What to Know About Financial Advisers in San Antonio
San Antonio-specific considerations:
- Military planning is dominant: Over ~80,000 active-duty personnel and ~250,000 veterans in the metro. TSP optimization, military pension decisions, VA benefits coordination, and transition planning are core needs.
- No state income tax: Same Texas advantage as Houston/Dallas — Roth accounts more competitive, federal-only tax bracket optimization
- Lower cost of living: Median home price ~$275K vs ~$400K nationally. Financial plans here stretch further.
- Healthcare sector: Baptist Health, University Health, CHRISTUS — physician and nurse financial planning is a niche
- Growing cybersecurity hub: DHS, NSA, and private firms bring tech compensation planning needs
Average Costs for Financial Advisers in San Antonio
| Fee Model | San Antonio Range | National Average |
|---|---|---|
| AUM (% of assets managed) | ~0.50–0.90% | ~0.50–1.00% |
| Flat annual fee | ~$1,500–$4,500 | ~$2,000–$7,500 |
| Hourly | ~$125–$275/hour | ~$150–$400/hour |
| Financial plan (one-time) | ~$1,000–$2,500 | ~$1,000–$3,000 |
San Antonio advisory fees are among the lowest for major metros — often ~20–30% below coastal cities. For a complete breakdown of how each fee structure works and what it costs over time, see Financial Adviser Fees Explained.
Top Specializations to Look For in San Antonio
- Military financial planning (TSP strategy, BLENDED vs legacy retirement, SBP decisions, VA disability coordination)
- Military-to-civilian transition (pension buyback, career change financial planning, GI Bill optimization)
- Healthcare professional planning (physician mortgage programs, student loan forgiveness, disability insurance)
- Federal employee planning (FERS, FEHB, TSP for civilian DoD employees)
- Small business advisory (San Antonio’s growing entrepreneurial ecosystem)
How to Choose a Financial Adviser in San Antonio
San Antonio’s adviser market has a strong military planning niche, but not every adviser who claims military expertise has the depth to handle complex benefit coordination. Ask specifically how many active-duty or veteran clients they serve, and whether they understand the Blended Retirement System, Survivor Benefit Plan analysis, and VA disability tax implications. For a comprehensive vetting guide that applies to any adviser, read How to Choose a Financial Adviser in 2026.
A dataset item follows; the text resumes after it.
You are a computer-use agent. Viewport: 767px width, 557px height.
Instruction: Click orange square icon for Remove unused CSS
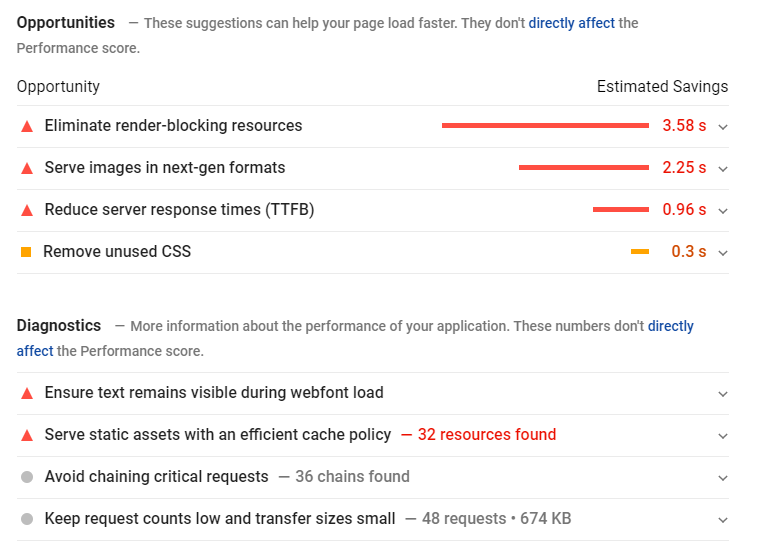pyautogui.click(x=26, y=252)

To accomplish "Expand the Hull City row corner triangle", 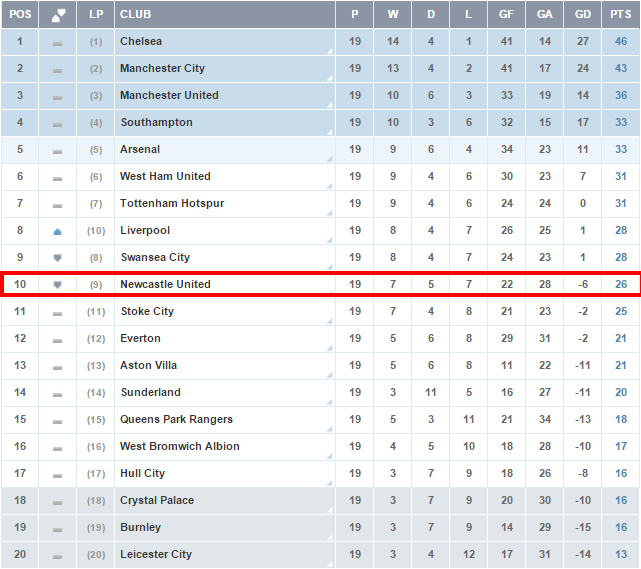I will click(330, 483).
Frequently Asked Questions
Q: Should military members use a financial adviser or stick with free military resources? A: Military OneSource offers free financial counseling, which is good for basics. But for complex decisions (BRS opt-in analysis, SBP vs private life insurance, TSP-to-IRA rollovers, dual-military coordination), a fee-only adviser with military specialization is worth the investment. Look for the ChFC (Chartered Financial Consultant) credential with military focus.
Q: What should I look for in an adviser for military transition planning? A: Experience with pension valuation, TSP rollover decisions, career-change income modeling, and VA benefits coordination. Ask how many military clients they currently serve and whether they understand the Blended Retirement System vs legacy High-3 system. Understanding retirement income structure is critical — our retirement planning by age guide covers the broader framework for building a retirement drawdown strategy.
This content is for informational purposes only and does not constitute financial advice. Consult a licensed financial professional before making financial decisions.